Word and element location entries
---

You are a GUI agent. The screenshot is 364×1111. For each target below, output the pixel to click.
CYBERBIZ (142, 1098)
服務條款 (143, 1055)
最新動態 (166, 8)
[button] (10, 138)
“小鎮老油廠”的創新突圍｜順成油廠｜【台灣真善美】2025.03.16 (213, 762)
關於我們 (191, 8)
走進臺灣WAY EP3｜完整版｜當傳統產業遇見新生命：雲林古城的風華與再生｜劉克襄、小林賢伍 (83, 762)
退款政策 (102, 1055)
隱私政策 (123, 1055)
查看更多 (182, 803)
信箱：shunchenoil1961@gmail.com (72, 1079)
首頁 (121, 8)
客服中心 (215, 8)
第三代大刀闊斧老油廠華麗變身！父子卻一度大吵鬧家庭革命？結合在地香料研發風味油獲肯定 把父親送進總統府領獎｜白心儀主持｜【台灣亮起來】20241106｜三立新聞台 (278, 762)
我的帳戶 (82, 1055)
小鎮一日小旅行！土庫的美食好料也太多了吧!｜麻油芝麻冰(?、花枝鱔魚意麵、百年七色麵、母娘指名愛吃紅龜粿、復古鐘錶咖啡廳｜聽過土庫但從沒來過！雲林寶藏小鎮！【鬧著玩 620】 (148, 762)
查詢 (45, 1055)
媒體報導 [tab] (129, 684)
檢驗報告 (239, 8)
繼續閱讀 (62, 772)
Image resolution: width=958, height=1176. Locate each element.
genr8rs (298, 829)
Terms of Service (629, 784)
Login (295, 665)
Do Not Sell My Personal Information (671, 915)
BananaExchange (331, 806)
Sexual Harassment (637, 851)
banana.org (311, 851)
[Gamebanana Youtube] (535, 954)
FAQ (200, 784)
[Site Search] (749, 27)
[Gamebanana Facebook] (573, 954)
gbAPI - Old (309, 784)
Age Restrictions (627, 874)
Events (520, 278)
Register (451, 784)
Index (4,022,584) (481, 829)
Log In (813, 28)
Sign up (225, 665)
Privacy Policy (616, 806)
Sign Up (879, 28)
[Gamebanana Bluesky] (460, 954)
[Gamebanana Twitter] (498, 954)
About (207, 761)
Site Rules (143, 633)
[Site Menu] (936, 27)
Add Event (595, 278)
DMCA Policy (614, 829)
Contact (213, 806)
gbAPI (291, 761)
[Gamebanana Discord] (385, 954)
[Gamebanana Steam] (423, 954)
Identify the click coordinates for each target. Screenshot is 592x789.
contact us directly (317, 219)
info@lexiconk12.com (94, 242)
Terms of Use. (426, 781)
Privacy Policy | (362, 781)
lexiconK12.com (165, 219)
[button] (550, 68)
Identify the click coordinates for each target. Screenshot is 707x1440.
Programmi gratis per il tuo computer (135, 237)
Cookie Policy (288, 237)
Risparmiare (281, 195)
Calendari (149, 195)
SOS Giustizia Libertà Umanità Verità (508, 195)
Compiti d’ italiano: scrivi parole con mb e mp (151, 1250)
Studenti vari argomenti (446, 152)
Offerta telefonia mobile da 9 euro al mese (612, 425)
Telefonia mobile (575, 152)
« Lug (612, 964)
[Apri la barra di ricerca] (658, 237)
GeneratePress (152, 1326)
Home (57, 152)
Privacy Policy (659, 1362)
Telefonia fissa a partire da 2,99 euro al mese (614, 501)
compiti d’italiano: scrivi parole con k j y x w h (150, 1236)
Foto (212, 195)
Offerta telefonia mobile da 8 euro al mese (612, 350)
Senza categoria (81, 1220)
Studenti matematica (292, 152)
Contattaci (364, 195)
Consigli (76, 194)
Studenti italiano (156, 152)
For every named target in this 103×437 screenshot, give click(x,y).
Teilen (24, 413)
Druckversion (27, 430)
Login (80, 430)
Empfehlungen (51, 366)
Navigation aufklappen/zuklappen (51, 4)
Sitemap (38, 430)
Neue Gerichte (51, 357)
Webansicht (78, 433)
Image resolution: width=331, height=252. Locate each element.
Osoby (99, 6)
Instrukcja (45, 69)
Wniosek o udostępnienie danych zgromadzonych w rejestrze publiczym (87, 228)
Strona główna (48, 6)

---

REQUIRED TASK: Recast every one of the entries above as a numbered list, omitting blank lines.

WORKED ANSWER:
1. You are a GUI agent. The screenshot is 364×1111. For each target below, output the pixel to click.
2. CYBERBIZ (142, 1098)
3. 服務條款 (143, 1055)
4. 最新動態 (166, 8)
5. [button] (10, 138)
6. “小鎮老油廠”的創新突圍｜順成油廠｜【台灣真善美】2025.03.16 (213, 762)
7. 關於我們 (191, 8)
8. 走進臺灣WAY EP3｜完整版｜當傳統產業遇見新生命：雲林古城的風華與再生｜劉克襄、小林賢伍 (83, 762)
9. 退款政策 (102, 1055)
10. 隱私政策 (123, 1055)
11. 查看更多 (182, 803)
12. 信箱：shunchenoil1961@gmail.com (72, 1079)
13. 首頁 (121, 8)
14. 客服中心 (215, 8)
15. 第三代大刀闊斧老油廠華麗變身！父子卻一度大吵鬧家庭革命？結合在地香料研發風味油獲肯定 把父親送進總統府領獎｜白心儀主持｜【台灣亮起來】20241106｜三立新聞台 (278, 762)
16. 我的帳戶 (82, 1055)
17. 小鎮一日小旅行！土庫的美食好料也太多了吧!｜麻油芝麻冰(?、花枝鱔魚意麵、百年七色麵、母娘指名愛吃紅龜粿、復古鐘錶咖啡廳｜聽過土庫但從沒來過！雲林寶藏小鎮！【鬧著玩 620】 (148, 762)
18. 查詢 (45, 1055)
19. 媒體報導 [tab] (129, 684)
20. 檢驗報告 (239, 8)
21. 繼續閱讀 (62, 772)
22. Image resolution: width=958, height=1176. Locate each element.
23. genr8rs (298, 829)
24. Terms of Service (629, 784)
25. Login (295, 665)
26. Do Not Sell My Personal Information (671, 915)
27. BananaExchange (331, 806)
28. Sexual Harassment (637, 851)
29. banana.org (311, 851)
30. [Gamebanana Youtube] (535, 954)
31. FAQ (200, 784)
32. [Site Search] (749, 27)
33. [Gamebanana Facebook] (573, 954)
34. gbAPI - Old (309, 784)
35. Age Restrictions (627, 874)
36. Events (520, 278)
37. Register (451, 784)
38. Index (4,022,584) (481, 829)
39. Log In (813, 28)
40. Sign up (225, 665)
41. Privacy Policy (616, 806)
42. Sign Up (879, 28)
43. [Gamebanana Bluesky] (460, 954)
44. [Gamebanana Twitter] (498, 954)
45. About (207, 761)
46. Site Rules (143, 633)
47. [Site Menu] (936, 27)
48. Add Event (595, 278)
49. DMCA Policy (614, 829)
50. Contact (213, 806)
51. gbAPI (291, 761)
52. [Gamebanana Discord] (385, 954)
53. [Gamebanana Steam] (423, 954)
54. Identify the click coordinates for each target. Screenshot is 592x789.
55. contact us directly (317, 219)
56. info@lexiconk12.com (94, 242)
57. Terms of Use. (426, 781)
58. Privacy Policy | (362, 781)
59. lexiconK12.com (165, 219)
60. [button] (550, 68)
61. Identify the click coordinates for each target. Screenshot is 707x1440.
62. Programmi gratis per il tuo computer (135, 237)
63. Cookie Policy (288, 237)
64. Risparmiare (281, 195)
65. Calendari (149, 195)
66. SOS Giustizia Libertà Umanità Verità (508, 195)
67. Compiti d’ italiano: scrivi parole con mb e mp (151, 1250)
68. Studenti vari argomenti (446, 152)
69. Offerta telefonia mobile da 9 euro al mese (612, 425)
70. Telefonia mobile (575, 152)
71. « Lug (612, 964)
72. [Apri la barra di ricerca] (658, 237)
73. GeneratePress (152, 1326)
74. Home (57, 152)
75. Privacy Policy (659, 1362)
76. Telefonia fissa a partire da 2,99 euro al mese (614, 501)
77. compiti d’italiano: scrivi parole con k j y x w h (150, 1236)
78. Foto (212, 195)
79. Offerta telefonia mobile da 8 euro al mese (612, 350)
80. Senza categoria (81, 1220)
81. Studenti matematica (292, 152)
82. Contattaci (364, 195)
83. Consigli (76, 194)
84. Studenti italiano (156, 152)
85. For every named target in this 103×437 screenshot, give click(x,y).
86. Teilen (24, 413)
87. Druckversion (27, 430)
88. Login (80, 430)
89. Empfehlungen (51, 366)
90. Navigation aufklappen/zuklappen (51, 4)
91. Sitemap (38, 430)
92. Neue Gerichte (51, 357)
93. Webansicht (78, 433)
94. Image resolution: width=331, height=252. Locate each element.
95. Osoby (99, 6)
96. Instrukcja (45, 69)
97. Wniosek o udostępnienie danych zgromadzonych w rejestrze publiczym (87, 228)
98. Strona główna (48, 6)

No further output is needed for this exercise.